脱脂黄粉虫（Dumas法测定其蛋白含量为73.30%±0.15%，N×5.71，干基），广东泽和诚生物科技有限公司，粉碎60目备用。福林酚试剂盒购于北京鼎国公司。SDS-PAGE电泳试剂盒购于北京索莱宝公司。胃蛋白酶（效价1:10 000）和胰蛋白酶（效价1:250）购于美国Sigma公司，猪胆盐提取物购于北京索莱宝公司。其他化学试剂均为分析纯。

1.2 主要仪器设备

DELTA冷冻干燥机，德国 Christ公司；Dumas定氮仪，德国Elementer公司；Zeta电位及纳米粒度分析，英国Malvern公司；UVA2300紫外可见分光光度计，德国Christ公司；RW20电动搅拌机，德国IKA公司；PYCZ-30垂直板电泳仪，北京六一仪器厂。

1.3 试验方法

1.3.1 黄粉虫蛋白的制备

将黄粉虫以1:20的料液比加入去离子水，调pH值12.0，充分搅拌2 h后8 000 r/min离心20 min，上清液调pH值4.5后8 000 r/min离心20 min，蛋白沉淀水洗、复溶，调pH值7.0，4 ℃透析48 h后冷冻干燥，制得天然黄粉虫蛋白NTPI。

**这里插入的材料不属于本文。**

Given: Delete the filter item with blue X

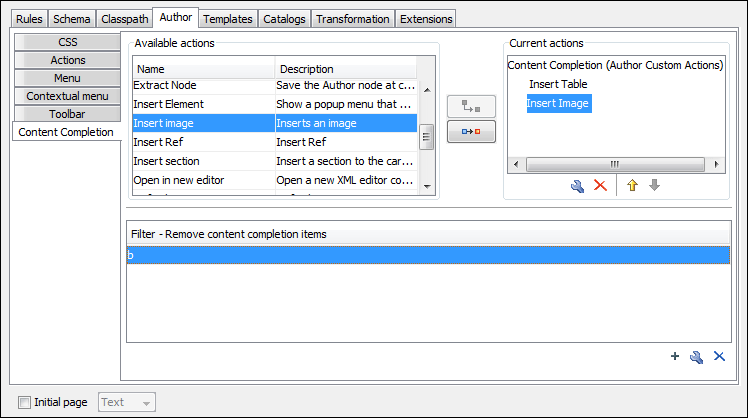Looking at the screenshot, I should pos(719,357).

热处理：将NTPI溶于10 mmol/L磷酸缓冲液（pH值7.0），配置成1%（m/m）的NTPI溶液，室温搅拌2 h后密封于带盖瓶分别在90 ℃和120 ℃进行热处理，处理时间均为15 min。其中，90 ℃热处理采用水浴方式，120 ℃热处理采用高压蒸汽灭菌方式进行。热处理后，样品迅速冰浴冷却制得HTPI-90和HTPI-120。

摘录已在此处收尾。